Попутно скажу о Плеханове. Я его до тех пор никогда не слышала и, приехав в Женеву, не пошла к нему. И не пошла вот почему. Когда мы узнали, что на II съезде он повел линию против Ленина, Петербургский комитет не был с ним согласен. Один из товарищей, Эдуард Эдуардович Эссен, в это время поехал в Женеву, и мы просили его, чтобы он высказал наше неодобрение Плеханову. Плеханов на это ответил ему: «Ваши папаши еще не были женаты на ваших мамашах, когда я был уже революционером». Вскоре после своего приезда я слушала доклад Плеханова. Это был оратор совсем другого типа, чем Ленин. Он говорил очень красивыми, отточенными фразами, с красивыми жестами, но у него не было той логики, что у Ленина.
Запомнился мне еще один момент, связанный с пребыванием в Женеве. Владимир Ильич как-то утром пришел ко мне и стал расспрашивать о Баумане. Я рассказала обо всем — о том, как мы работали с Николаем Эрнестовичем в Москве, как сидели в Таганской тюрьме, как мы связывались с ним, когда он был посажен в изолятор. У нас был «телефон». Это была веревочка, на конце которой висел мешочек с песком. В мешочек вкладывалась записка. Я высовывала руку из окошка через решетку, и товарищ, сидевший сверху или сбоку, бросал мешочек с запиской ко мне, а я в свою очередь другому товарищу и т. д. Бауман сидел за углом, но все- таки при помощи «телефона» мы и с ним общались. В свое время у нас даже рукописная газета выходила, в которой была помещена статья о работе Ленина «Шаг вперед, два шага назад».
Я рассказала обо всем этом Владимиру Ильичу. Рассказала и о том, как мы хлопотали об освобождении Баумана и что нам это не удалось. Вот тут Владимир Ильич и рассказал мне, что К. Медведевой это удалось, наконец, и Николай был освобожден, выступил на митинге, а потом был убит черносотенцем, рассказал о похоронах его. И только после этого передал мне газету «Обсервер», где все это было напечатано.
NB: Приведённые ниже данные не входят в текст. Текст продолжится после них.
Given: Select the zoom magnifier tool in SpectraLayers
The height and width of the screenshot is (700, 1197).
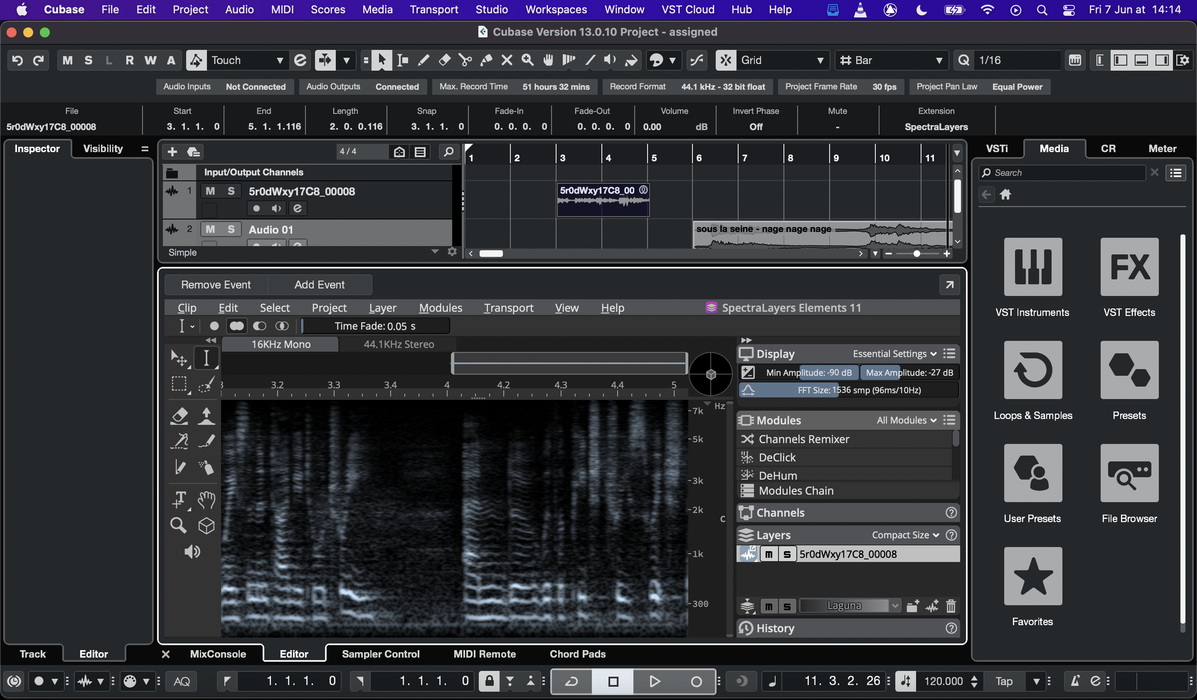Looking at the screenshot, I should [179, 525].
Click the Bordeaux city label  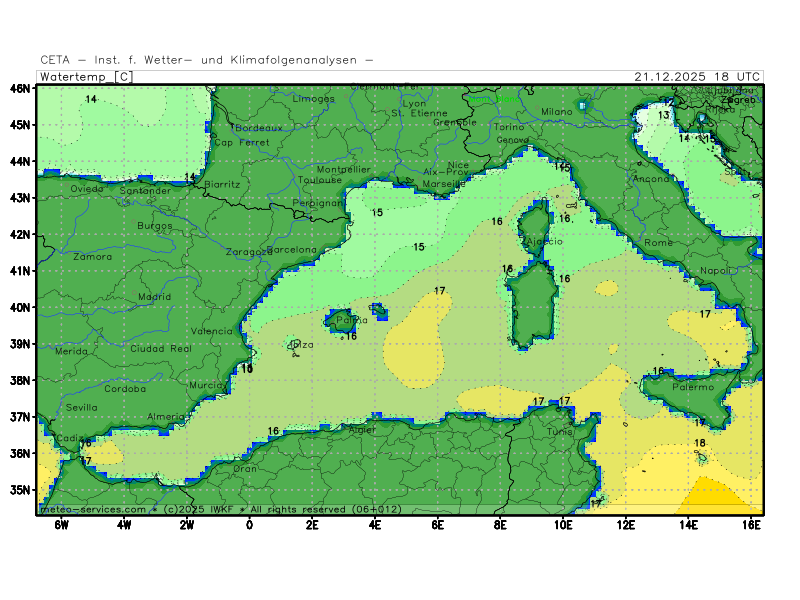coord(258,128)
Владимир Ильич тогда нашел время прийти ко мне, несмотря на всю свою занятость. Он оставил все дела, чтобы рассказать мне о Николае Эрнестовиче, так как он знал, что я дружила с ним и что мне было бы очень тяжело узнать о смерти Николая из газет. Этот штрих говорит о том, каким чутким товарищем был Владимир Ильич.
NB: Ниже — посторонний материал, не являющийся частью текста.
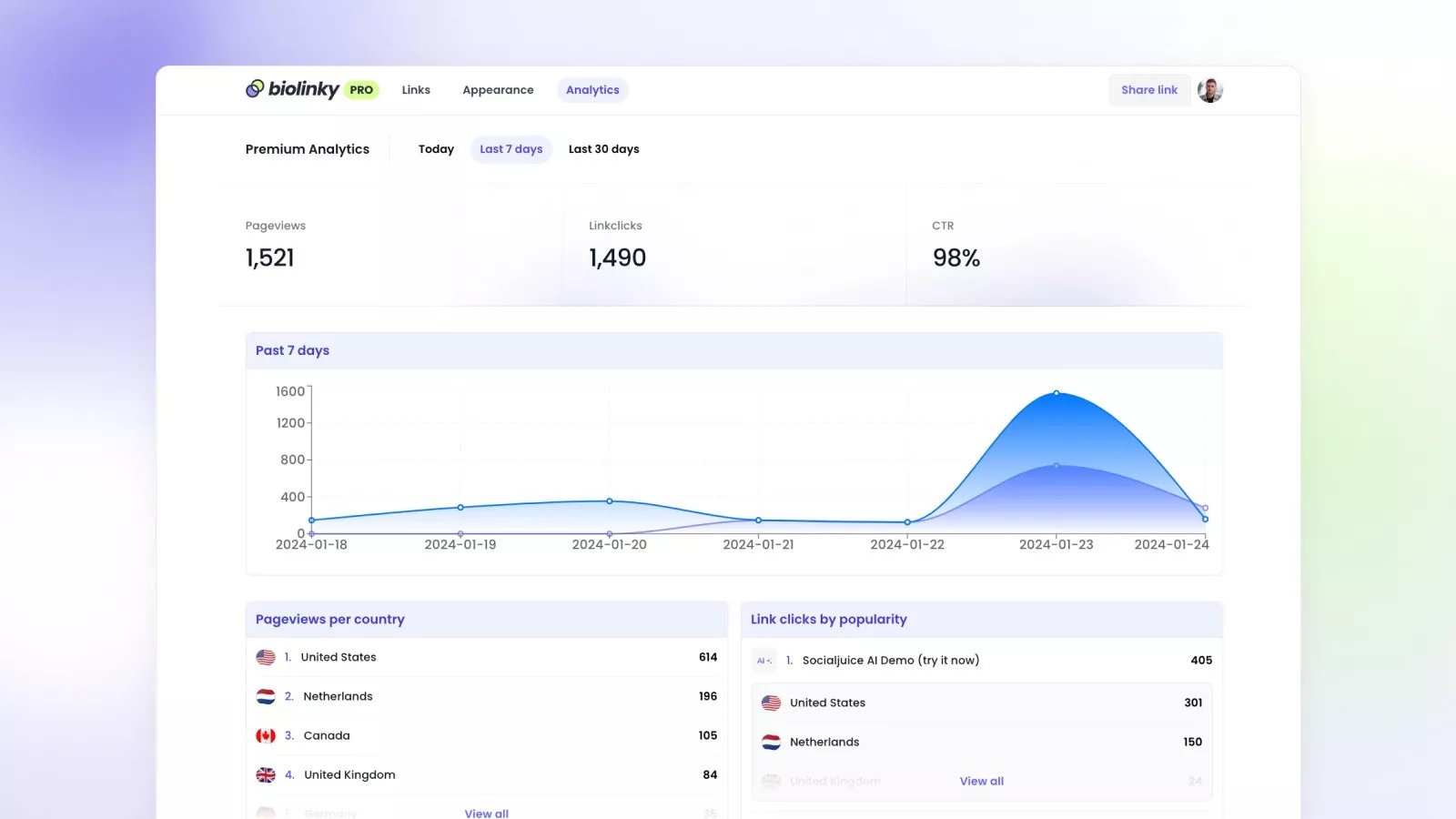The height and width of the screenshot is (819, 1456).
Task: Open the Analytics tab
Action: pos(592,90)
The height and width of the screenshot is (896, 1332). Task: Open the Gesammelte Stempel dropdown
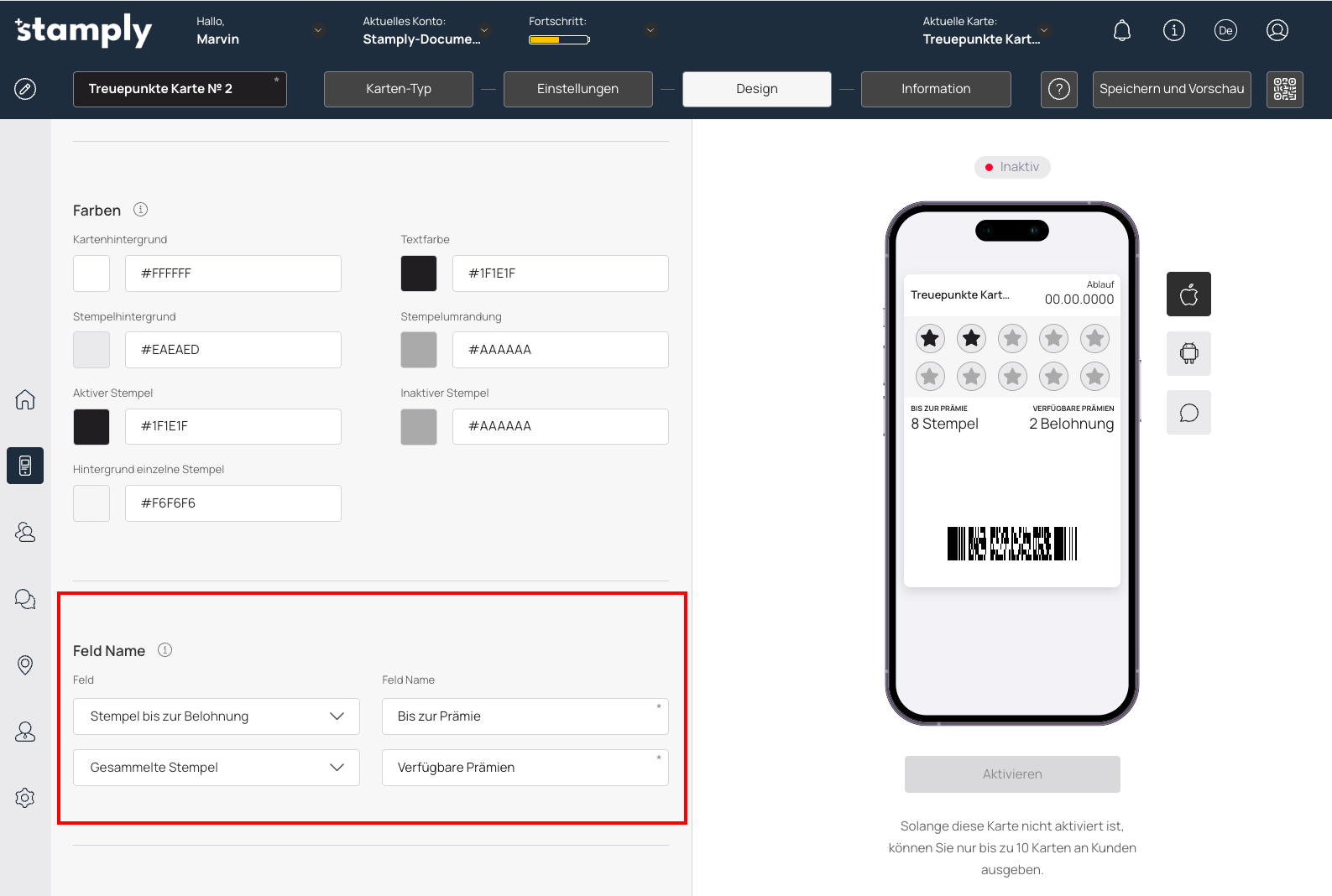point(217,768)
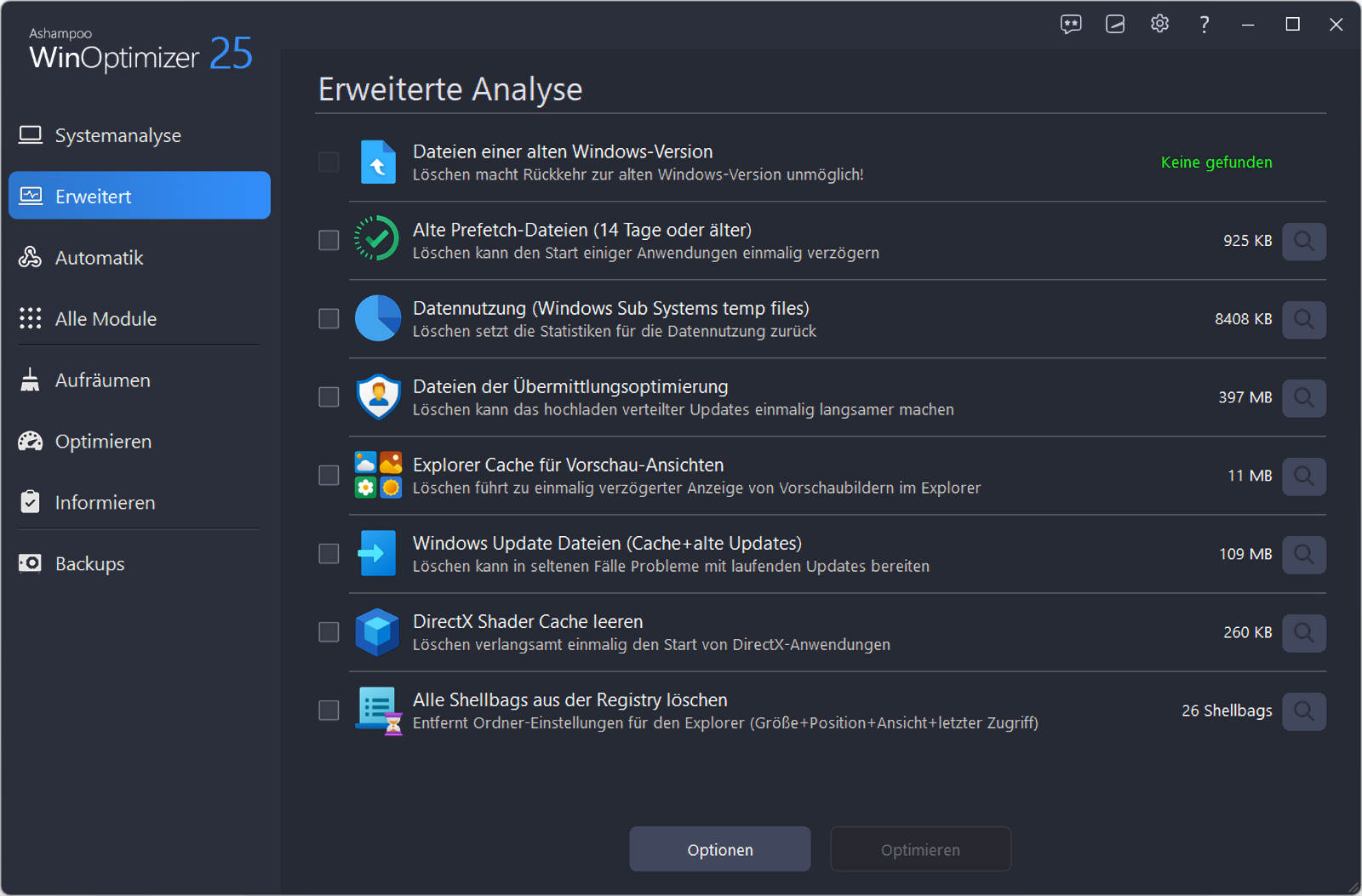Open help with the question mark icon
This screenshot has width=1362, height=896.
pyautogui.click(x=1204, y=25)
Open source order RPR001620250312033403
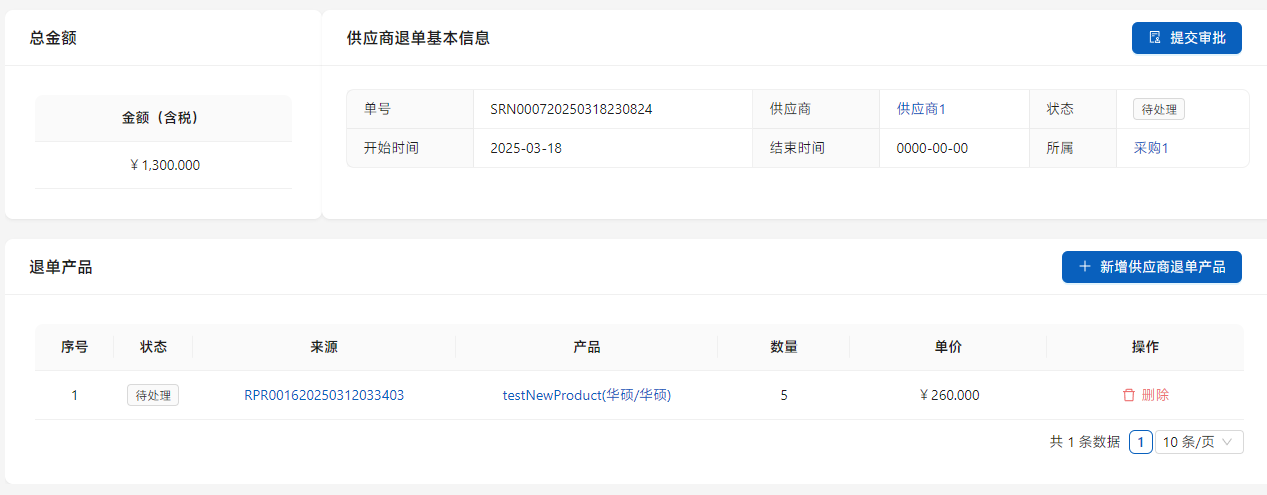 point(324,395)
В России началась революция, и вскоре Ленин уехал из Женевы.
Я осталась в Женеве по специальному указанию Владимира Ильича. «Ну, остальные, пожалуй, уедут, — сказал он, — а если мы оставим Варвару Петровну (моя кличка в Женеве), то она доведет дело до конца». Хозяйственная комиссия таким образом превратилась в «Ликвидационную комиссию», которая и провела ликвидацию всех наших дел в течение ноября — декабря. За это время мы привели в порядок и продали женевскую типографию, уложили и отправили в Стокгольм (в Народный дом, на имя Брантинга) всю библиотеку и весь архив партии. Эти ящики и чемоданы долго стояли на хранении в Стокгольме, а потом, как рассказывали товарищи, не то при перестройке Народного дома, не то при переезде его в другое помещение часть хранившегося была сожжена.
В то время в Берлине было создано «Издательство И. П. Ладыжникова», которое закрепляло право издания сочинений Алексея Максимовича Горького на иностранных языках, выпуская его сочинения по-русски в Берлине. Алексей Максимович давал партии большие средства. Поэтому-то и было организовано это общество. В нем работали Ладыжников Иван Павлович, Авраамов Роман Петрович (болгарин, который потом работал в Наркоминделе) и я.
В январе 1906 г. я вернулась в Петербург и до конца февраля работала в качестве секретаря Петербургского комитета.